2.     The code should require a contribution from all citizens.  A majority of spending can directly support the middle and lower classes, but creating tax loopholes for these segments of the population leads to a corruption of the system.  When loopholes can exist, those in power will take advantage and create even greater loopholes that serve their own interests.  Tax breaks are often considered “spending” in political circles, which is a semantic trick.  Actual congressional spending provides specific services and opportunities.

3.     The tax code should be neutral on controlling the behavior of citizens.  Attempts to control people by taking away their money or giving them extra money creates distortions & inequities.

4.     The tax code should allow for a balanced budget and a reasonable amount of leveraged debt.

There is a basic method of taxation that meets all of these standards.  If all other taxes were removed, and instead each transaction was taxed at the same rate, regardless of what the transaction was, all four of these areas of agreement could be met.  Conservatives will complain that this affects the “investing class” and liberals will complain that this affects the poor.  Both sides seem to ignore the fact that if the investing class and the poor are not taxed, the only people left to tax are the middle class!  The initial reaction to maintain the status quo kicks in for some people at this point, but further explanation may help.  Here is how a transaction tax meets the four agreements already established.

1.     This tax is progressive.  Not only do wealthy people spend more money, so their ultimate contributions are higher, this eliminates the caps currently set on taxation of their wealth.  Corporations would be unable to hide money in offshore accounts.  Additionally, wealthier Americans would be taxed on their investment transactions, many of which they currently avoid.  The fact that conservatives may argue against taxing investment and liberals argue that a consistent percentage is not progressive enough, establishes that this method actually threads the needle of progressive taxation.

2.     This tax applies to everyone.  The poor, who do not currently pay income tax, already pay a variety of other taxes.  This tax would replace the other taxes they already pay.  Universal contribution prevents certain segments of the population from “gaming the system” and using political power to tip the scales in their favor.

3.     This tax does not attempt to control the behavior of citizens.  Since every action yields the same tax result, people will make their spending and investment decisions based upon their actual beliefs and desires, rather than convoluted tax motivations.

4.     The tax can create a balanced budget by basing the tax percentage on annual spending levels.

By replacing all of our current taxes with a single transaction tax, we return to the original point of taxes in the first place—creating stability.  A simple tax code does not frighten people into inaction like a complex one.  A simple transaction tax combats the idea that the code is slanted in one group’s direction or the other.  The transaction tax creates more stability by minimizing the market distortions created by “social engineering” taxes.  

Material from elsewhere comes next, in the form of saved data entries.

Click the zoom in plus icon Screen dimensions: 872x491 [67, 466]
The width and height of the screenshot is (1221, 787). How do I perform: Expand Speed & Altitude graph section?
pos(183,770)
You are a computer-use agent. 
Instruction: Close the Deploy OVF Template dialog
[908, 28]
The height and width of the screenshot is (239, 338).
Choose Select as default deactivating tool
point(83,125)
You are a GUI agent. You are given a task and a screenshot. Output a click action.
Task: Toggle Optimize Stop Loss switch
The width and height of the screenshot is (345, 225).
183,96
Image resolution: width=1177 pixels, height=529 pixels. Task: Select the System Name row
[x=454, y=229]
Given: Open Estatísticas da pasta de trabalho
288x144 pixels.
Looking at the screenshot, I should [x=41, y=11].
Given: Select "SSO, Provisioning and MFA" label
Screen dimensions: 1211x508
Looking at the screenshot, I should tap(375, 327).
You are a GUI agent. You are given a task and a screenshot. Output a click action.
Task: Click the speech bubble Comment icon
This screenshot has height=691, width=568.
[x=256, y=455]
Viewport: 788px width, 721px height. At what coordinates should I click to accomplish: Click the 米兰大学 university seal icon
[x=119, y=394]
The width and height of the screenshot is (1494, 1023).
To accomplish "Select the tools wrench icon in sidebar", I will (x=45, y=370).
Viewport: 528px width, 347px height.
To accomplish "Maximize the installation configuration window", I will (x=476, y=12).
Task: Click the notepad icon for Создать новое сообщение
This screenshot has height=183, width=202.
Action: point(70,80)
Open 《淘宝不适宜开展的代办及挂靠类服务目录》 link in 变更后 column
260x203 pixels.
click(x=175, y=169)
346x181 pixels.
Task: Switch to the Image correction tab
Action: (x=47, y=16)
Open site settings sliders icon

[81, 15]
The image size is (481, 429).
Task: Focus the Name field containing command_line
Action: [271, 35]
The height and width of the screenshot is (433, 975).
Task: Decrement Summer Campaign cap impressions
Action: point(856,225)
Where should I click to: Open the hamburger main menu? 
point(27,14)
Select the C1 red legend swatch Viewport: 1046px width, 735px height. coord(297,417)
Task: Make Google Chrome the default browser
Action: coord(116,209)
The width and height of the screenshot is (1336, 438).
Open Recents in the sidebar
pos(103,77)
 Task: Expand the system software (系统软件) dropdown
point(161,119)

Some nations already include “transaction” style taxation, but only as a part of larger tax code, which un-does some of the best parts about the method.  Others have tried to propose the “transaction tax” but have coupled it with special benefits for certain groups to gain political traction.  Be wary of these political attempts.

Conservatives should champion the idea in its purest form because it supports a broad tax base, and liberals should cheer the elimination of loopholes for the wealthy.  The American public should embrace stopping those who make campaign contributions from also writing the tax code.  Make no mistake, there are those in power who benefit from the status quo, and they know it.  Those people will brace against losing their control, but the stability that will emerge helps all ships rise.